Split a dataset

更新时间:
复制 MD 格式

This topic describes how to use the API to split a dataset into a training dataset and a test dataset.

Function path

fascia.data.horizontal.dataframe.train_test_split

Function definition

def train_test_split(data: HDataFrame, 
                     ratio: float, 
                     random_state: int = None, 
                     shuffle: bool = True) -> (HDataFrame, HDataFrame):

Parameters

Parameter

Type

Description

data

HDataFrame

The federated dataset to split.

ratio

Float

The split ratio. The value must be between 0 and 1, inclusive. The value can be accurate to three decimal places.

random_state

Integer

The random number seed.
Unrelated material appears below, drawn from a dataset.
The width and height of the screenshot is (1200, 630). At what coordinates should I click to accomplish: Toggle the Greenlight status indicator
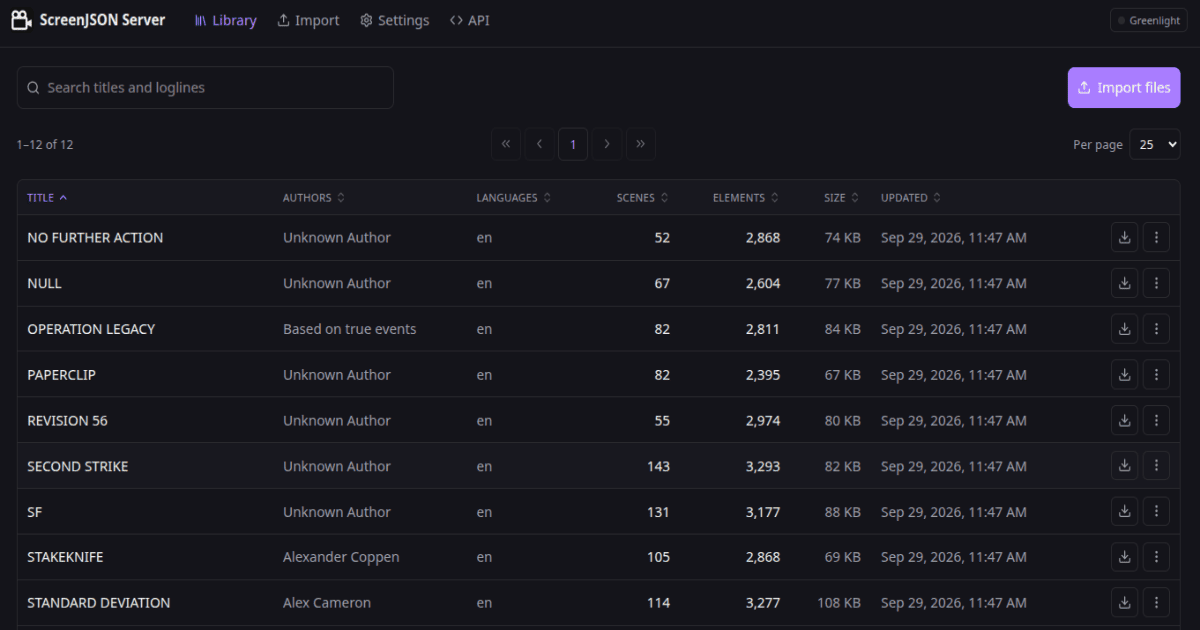1148,20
If specified, the split result is consistent for the same seed. The default value is None.

shuffle

Bool

Specifies whether to shuffle the data. The default value is True.

Example

from fascia.data.horizontal.dataframe import train_test_split
# Split an existing federated dataset and save the two resulting datasets.
# Assume that fed_df is a pre-existing federated dataset.
train_set, test_set = train_test_split(fed_df, 0.7) 
save_fed_dataframe(train_set, '$output1')
save_fed_dataframe(test_set, '$output2')

Return value

A tuple containing two federated tables.